▶ Teks Bacaan
•••

2.     Tidak berdampingan dengan kata al-Qur'an, namun disebutkan secara sendirian.
         Jika kata hikmah disebutkan beriringan dengan kata al-Qur'an maka hikmah berarti: hadits RasulrContohnya: firman Allah ta'ala,
]لَقَدْ مَنَّ اللَّهُ عَلَى الْمُؤْمِنِينَ إِذْ بَعَثَ فِيهِمْ رَسُولا مِنْ أَنْفُسِهِمْ يَتْلُو عَلَيْهِمْ آيَاتِهِ وَيُزَكِّيهِمْ وَيُعَلِّمُهُمُ الْكِتَابَ وَالْحِكْمَةَ وَإِنْ كَانُوا مِنْ قَبْلُ لَفِي ضَلالٍ مُبِينٍ[
Artinya: "Sungguh Allah telah memberi karunia kepada orang-orang yang beriman ketika Allah mengutus di antara mereka seorang rasul dari golongan mereka sendiri, yang membacakan kepada mereka ayat-ayat Allah, membersihkan (jiwa) mereka, dan mengajarkan kepada mereka al-Kitab (al-Qur'an) dan al-Hikmah (hadits). Dan sesungguhnya sebelum (kedatangan Nabi) itu mereka benar-benar dalam kesesatan yang nyata". (QS. Ali Imran: 164).
Namun jika kata hikmah disebutkan sendirian tanpa didampingkan dengan kata al-Qur'an maka maknanya adalah: Tepat dalam perkataan, perbuatan dan keyakinan, serta meletakkan sesuatu pada tempatnya yang sesuai[5].
Di antara contoh penafsiran kata hikmah dengan makna kedua ini[6] adalah firman Allah ta'ala,
]يُؤْتِي الْحِكْمَةَ مَنْ يَشَاءُ وَمَنْ يُؤْتَ الْحِكْمَةَ فَقَدْ أُوتِيَ خَيْرًا كَثِيرًا وَمَا يَذَّكَّرُ إِلا أُولُو الألْبَابِ[
Artinya: "Allah menganugerahkan hikmah kepada siapa saja yang dikehendaki-Nya Dan barang siapa yang dianugerahi hikmah itu, ia benar-benar telah dianugerahi karunia yang banyak. Dan hanya orang-orang yang berakallah yang dapat mengambil pelajaran (dari firman Allah)". (QS. Al-Baqarah: 269).

•••

▶ Data yang Diberikan
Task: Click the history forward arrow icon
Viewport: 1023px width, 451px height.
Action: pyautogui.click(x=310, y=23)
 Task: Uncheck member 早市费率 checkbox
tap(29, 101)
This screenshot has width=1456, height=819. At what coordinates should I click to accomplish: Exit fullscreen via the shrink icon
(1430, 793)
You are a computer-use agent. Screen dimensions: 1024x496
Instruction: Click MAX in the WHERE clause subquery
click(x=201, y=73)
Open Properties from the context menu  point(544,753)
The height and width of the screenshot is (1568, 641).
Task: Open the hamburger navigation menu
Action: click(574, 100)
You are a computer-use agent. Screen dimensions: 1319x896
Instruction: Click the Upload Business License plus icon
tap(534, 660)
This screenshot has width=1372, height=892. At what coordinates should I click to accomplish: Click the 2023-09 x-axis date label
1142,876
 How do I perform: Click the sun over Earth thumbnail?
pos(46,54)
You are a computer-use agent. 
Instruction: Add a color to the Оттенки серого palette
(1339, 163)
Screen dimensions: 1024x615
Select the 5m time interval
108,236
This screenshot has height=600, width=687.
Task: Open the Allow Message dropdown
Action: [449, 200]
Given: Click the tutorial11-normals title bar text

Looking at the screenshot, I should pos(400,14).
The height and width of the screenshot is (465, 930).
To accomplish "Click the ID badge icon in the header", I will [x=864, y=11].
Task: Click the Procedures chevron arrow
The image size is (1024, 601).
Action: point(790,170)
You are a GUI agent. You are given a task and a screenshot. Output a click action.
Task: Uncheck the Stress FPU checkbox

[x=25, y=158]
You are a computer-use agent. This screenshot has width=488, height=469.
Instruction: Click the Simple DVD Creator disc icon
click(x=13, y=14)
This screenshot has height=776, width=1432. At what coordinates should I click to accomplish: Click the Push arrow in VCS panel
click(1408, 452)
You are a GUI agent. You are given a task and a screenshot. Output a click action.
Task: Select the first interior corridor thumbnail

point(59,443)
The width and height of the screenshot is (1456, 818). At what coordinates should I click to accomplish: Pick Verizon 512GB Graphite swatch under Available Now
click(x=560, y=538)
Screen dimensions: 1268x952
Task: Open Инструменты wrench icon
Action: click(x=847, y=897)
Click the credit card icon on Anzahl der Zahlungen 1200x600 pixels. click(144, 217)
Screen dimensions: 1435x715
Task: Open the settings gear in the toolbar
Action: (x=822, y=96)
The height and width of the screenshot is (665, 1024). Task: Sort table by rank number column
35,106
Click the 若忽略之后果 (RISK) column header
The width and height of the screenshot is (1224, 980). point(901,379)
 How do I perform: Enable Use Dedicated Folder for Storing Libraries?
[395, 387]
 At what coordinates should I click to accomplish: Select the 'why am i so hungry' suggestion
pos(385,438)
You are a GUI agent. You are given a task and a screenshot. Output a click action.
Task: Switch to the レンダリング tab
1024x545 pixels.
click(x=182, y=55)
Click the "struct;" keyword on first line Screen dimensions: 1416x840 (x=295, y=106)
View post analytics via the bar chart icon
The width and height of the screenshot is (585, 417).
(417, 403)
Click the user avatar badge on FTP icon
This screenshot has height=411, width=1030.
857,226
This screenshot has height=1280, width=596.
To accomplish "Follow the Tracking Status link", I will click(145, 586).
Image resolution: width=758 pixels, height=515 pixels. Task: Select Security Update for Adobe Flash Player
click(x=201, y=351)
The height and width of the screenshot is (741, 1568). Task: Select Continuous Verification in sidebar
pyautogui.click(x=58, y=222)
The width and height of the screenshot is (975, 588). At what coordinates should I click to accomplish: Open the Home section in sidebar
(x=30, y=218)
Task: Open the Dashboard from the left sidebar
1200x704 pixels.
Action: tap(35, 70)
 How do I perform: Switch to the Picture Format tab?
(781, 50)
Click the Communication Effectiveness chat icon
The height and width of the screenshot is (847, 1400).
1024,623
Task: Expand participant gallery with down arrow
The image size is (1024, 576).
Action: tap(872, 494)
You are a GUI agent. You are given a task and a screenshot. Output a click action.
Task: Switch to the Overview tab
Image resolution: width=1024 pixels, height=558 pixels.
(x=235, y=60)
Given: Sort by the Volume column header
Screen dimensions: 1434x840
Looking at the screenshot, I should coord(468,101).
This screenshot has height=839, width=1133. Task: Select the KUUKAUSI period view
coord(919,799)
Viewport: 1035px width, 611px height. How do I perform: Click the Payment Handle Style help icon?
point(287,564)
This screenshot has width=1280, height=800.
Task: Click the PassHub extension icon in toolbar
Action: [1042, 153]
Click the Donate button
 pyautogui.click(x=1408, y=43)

•••

▶ Tugas yang Dikerjakan
#1 Salinlah bagian teks tentang makna kata hikmah mulai dari "Jika kata hikmah disebutkan beriringan" sampai dengan "Ali Imran: 164).".
#2 Ubahlah daftar dari baris pertama sampai dengan baris yang memuat "tap(534, 660)" dengan mengganti "Instruction" menjadi "Command", tanpa perubahan lain. Tuliskan hanya baris-baris tersebut.

▶ Jawaban Latihan
#1
Jika kata hikmah disebutkan beriringan dengan kata al-Qur'an maka hikmah berarti: hadits RasulrContohnya: firman Allah ta'ala,
]لَقَدْ مَنَّ اللَّهُ عَلَى الْمُؤْمِنِينَ إِذْ بَعَثَ فِيهِمْ رَسُولا مِنْ أَنْفُسِهِمْ يَتْلُو عَلَيْهِمْ آيَاتِهِ وَيُزَكِّيهِمْ وَيُعَلِّمُهُمُ الْكِتَابَ وَالْحِكْمَةَ وَإِنْ كَانُوا مِنْ قَبْلُ لَفِي ضَلالٍ مُبِينٍ[
Artinya: "Sungguh Allah telah memberi karunia kepada orang-orang yang beriman ketika Allah mengutus di antara mereka seorang rasul dari golongan mereka sendiri, yang membacakan kepada mereka ayat-ayat Allah, membersihkan (jiwa) mereka, dan mengajarkan kepada mereka al-Kitab (al-Qur'an) dan al-Hikmah (hadits). Dan sesungguhnya sebelum (kedatangan Nabi) itu mereka benar-benar dalam kesesatan yang nyata". (QS. Ali Imran: 164).

#2
Task: Click the history forward arrow icon
Viewport: 1023px width, 451px height.
Action: pyautogui.click(x=310, y=23)
 Task: Uncheck member 早市费率 checkbox
tap(29, 101)
This screenshot has width=1456, height=819. At what coordinates should I click to accomplish: Exit fullscreen via the shrink icon
(1430, 793)
You are a computer-use agent. Screen dimensions: 1024x496
Command: Click MAX in the WHERE clause subquery
click(x=201, y=73)
Open Properties from the context menu  point(544,753)
The height and width of the screenshot is (1568, 641).
Task: Open the hamburger navigation menu
Action: click(574, 100)
You are a computer-use agent. Screen dimensions: 1319x896
Command: Click the Upload Business License plus icon
tap(534, 660)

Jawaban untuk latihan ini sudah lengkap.